Task description: Examine the entries and show every line in which the word "computer" is found.

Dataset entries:
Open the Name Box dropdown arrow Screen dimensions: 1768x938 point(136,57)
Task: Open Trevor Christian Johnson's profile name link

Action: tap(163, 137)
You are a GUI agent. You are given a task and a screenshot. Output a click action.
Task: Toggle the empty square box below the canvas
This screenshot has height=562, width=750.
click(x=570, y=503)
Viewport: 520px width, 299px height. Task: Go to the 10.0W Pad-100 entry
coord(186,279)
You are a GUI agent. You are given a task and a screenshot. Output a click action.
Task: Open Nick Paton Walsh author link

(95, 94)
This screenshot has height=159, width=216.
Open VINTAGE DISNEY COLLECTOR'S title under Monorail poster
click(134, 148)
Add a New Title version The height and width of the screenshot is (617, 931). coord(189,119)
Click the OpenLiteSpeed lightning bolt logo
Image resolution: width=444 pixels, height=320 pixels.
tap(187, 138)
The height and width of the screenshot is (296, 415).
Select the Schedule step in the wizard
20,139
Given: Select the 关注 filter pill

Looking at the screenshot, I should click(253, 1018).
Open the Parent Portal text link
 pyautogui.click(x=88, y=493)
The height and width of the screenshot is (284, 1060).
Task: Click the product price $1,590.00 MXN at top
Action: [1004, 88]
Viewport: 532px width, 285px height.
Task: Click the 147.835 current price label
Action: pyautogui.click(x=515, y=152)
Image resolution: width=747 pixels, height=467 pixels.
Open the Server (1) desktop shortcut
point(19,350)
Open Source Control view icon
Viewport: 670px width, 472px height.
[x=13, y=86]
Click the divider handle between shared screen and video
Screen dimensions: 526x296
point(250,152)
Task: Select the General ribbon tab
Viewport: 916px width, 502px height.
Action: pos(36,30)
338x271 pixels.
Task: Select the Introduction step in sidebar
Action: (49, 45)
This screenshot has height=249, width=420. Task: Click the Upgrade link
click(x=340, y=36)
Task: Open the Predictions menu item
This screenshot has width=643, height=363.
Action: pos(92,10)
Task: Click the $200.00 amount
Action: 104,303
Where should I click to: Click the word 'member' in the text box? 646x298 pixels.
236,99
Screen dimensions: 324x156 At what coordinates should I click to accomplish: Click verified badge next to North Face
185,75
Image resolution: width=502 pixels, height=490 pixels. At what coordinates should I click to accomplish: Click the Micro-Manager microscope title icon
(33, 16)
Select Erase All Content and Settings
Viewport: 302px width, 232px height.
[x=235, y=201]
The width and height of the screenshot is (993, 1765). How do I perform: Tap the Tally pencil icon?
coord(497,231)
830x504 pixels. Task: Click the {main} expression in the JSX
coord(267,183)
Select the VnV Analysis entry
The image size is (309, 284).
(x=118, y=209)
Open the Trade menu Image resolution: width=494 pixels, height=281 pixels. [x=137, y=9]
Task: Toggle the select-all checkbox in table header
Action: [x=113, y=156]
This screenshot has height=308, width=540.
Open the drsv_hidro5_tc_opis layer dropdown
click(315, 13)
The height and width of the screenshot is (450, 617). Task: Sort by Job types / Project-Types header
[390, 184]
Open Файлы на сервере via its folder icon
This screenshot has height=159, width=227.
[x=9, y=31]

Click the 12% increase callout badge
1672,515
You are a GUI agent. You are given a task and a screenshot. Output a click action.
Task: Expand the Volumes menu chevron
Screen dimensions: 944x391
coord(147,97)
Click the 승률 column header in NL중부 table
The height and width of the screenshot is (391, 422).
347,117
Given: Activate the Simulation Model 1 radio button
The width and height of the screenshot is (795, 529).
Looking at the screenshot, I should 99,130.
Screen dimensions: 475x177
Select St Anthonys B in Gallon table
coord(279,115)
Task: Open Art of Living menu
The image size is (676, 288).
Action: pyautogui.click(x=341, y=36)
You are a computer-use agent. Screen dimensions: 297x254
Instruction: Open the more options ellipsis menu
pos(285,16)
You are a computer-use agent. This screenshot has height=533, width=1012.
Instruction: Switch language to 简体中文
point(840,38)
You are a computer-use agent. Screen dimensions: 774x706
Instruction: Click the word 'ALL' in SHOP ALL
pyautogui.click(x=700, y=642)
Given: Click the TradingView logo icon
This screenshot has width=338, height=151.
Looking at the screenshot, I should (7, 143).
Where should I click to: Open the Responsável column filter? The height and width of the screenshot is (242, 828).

Solution to this problem:
You are a computer-use agent. Screen dimensions: 297x254
You are a computer-use agent. This screenshot has height=533, width=1012.
You are a computer-use agent. Screen dimensions: 774x706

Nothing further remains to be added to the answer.